IN THIS ISSUE

The NK activating receptor DNAX accessory molecule-1 (DNAM-1) recognizes the poliovirus receptor (PVR) that is expressed on some tumor cells. PVR is a member of a large family of Ig-like molecules called nectins and nectin-like proteins. The number of receptors for nectin family members is unknown. Fuchs et al. (p. 3994 ) discovered that a human NK cell line that did not express DNAM-1 bound the ectodomain of an IgG-PVR fusion protein. A mAb, raised by injecting mice with DNAM-1⁻ NK cells, blocked the interaction of PVR with the DNAM-1⁻ NK cells. The pattern of mAb reactivity with cells was similar to that seen for CD96 (Tactile, or T cell activated increase late expression) which is structurally similar to DNAM-1. Murine mastocytoma cells stably transfected with CD96 cDNA bound a fusion protein containing the entire PVR and one containing only a membrane distal Ig domain of PVR; anti-PVR and anti-DNAM-1 mAbs inhibited binding of both proteins. The transfected mastocytoma cells, but not untransfected cells, conjugated with T cells within 30 min at 0°C or 37°C. DNAM-1⁻ NK cells conjugated with human B cells transfected with PVR acquired PVR and down-regulated CD96. Engagement of CD96 on human polyclonal NK cell lines by Ab activated NK cells and increased their lysis of mastocytoma cells. The authors conclude that the dual receptor system enables NK cells to adhere to and acquire tumor cell nectins and speculate that nectin acquisition renders NK cells targets for NK killing.
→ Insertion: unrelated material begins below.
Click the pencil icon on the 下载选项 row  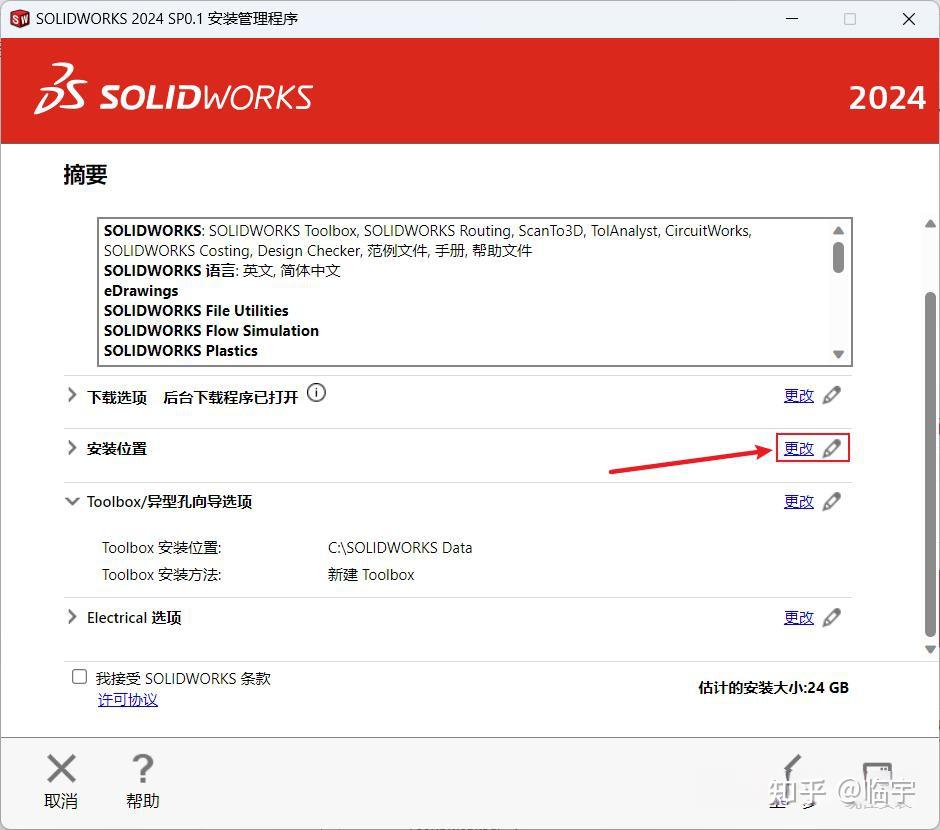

The class II-associated peptide (CLIP) derived from the type II membrane glycoprotein, invariant chain (Ii), interacts with the peptide-binding groove of the MHC class II molecule to regulate MHC peptide loading. However, it is not clear how the affinity of CLIP for MHC class II affects the peptide repertoire. Honey et al. (p. 4142 ) developed strains of transgenic mice in which the mouse Ii was replaced by a wild-type human Ii (hIi^WT) gene or by an hIi gene with mutations in the CLIP region that decreased its affinity for I-A^b (hIi^BAD-CLIP). Cell surface expression of I-A^b and MHC class II was comparable in both transgenic strains. CLIP degradation products were more diverse in the hIi^BAD-CLIP mice and readily dissociated from MHC class II molecules. Expression of MHC class II in H-2M^−/− mice was rescued fully by crossing in hIi^WT but only partially by crossing in hIi^BAD-CLIP. Both MHC class II peptide loading equal to that of wild-type mice and efficient Ag presentation to T cells were seen with splenocytes from hIi^WT and hIi^BAD-CLIP animals. But, the additional lack of H-2M in the two strains greatly increased the peptide loading and diversity of the repertoire and elicited a greater T cell response in those animals carrying hIi^BAD-CLIP vs hIi^WT. Expression of hIi^BAD-CLIP restored CD4⁺ T cell levels in Ii^−/−H-2M^−/− mice to 60% of those of wild-type mice, whereas hIi^WT had no affect on CD4⁺ T cell levels. The authors propose that H-2M acts as a chaperone to stabilize the peptide:MHC class II complexes in the face of lowered CLIP affinity.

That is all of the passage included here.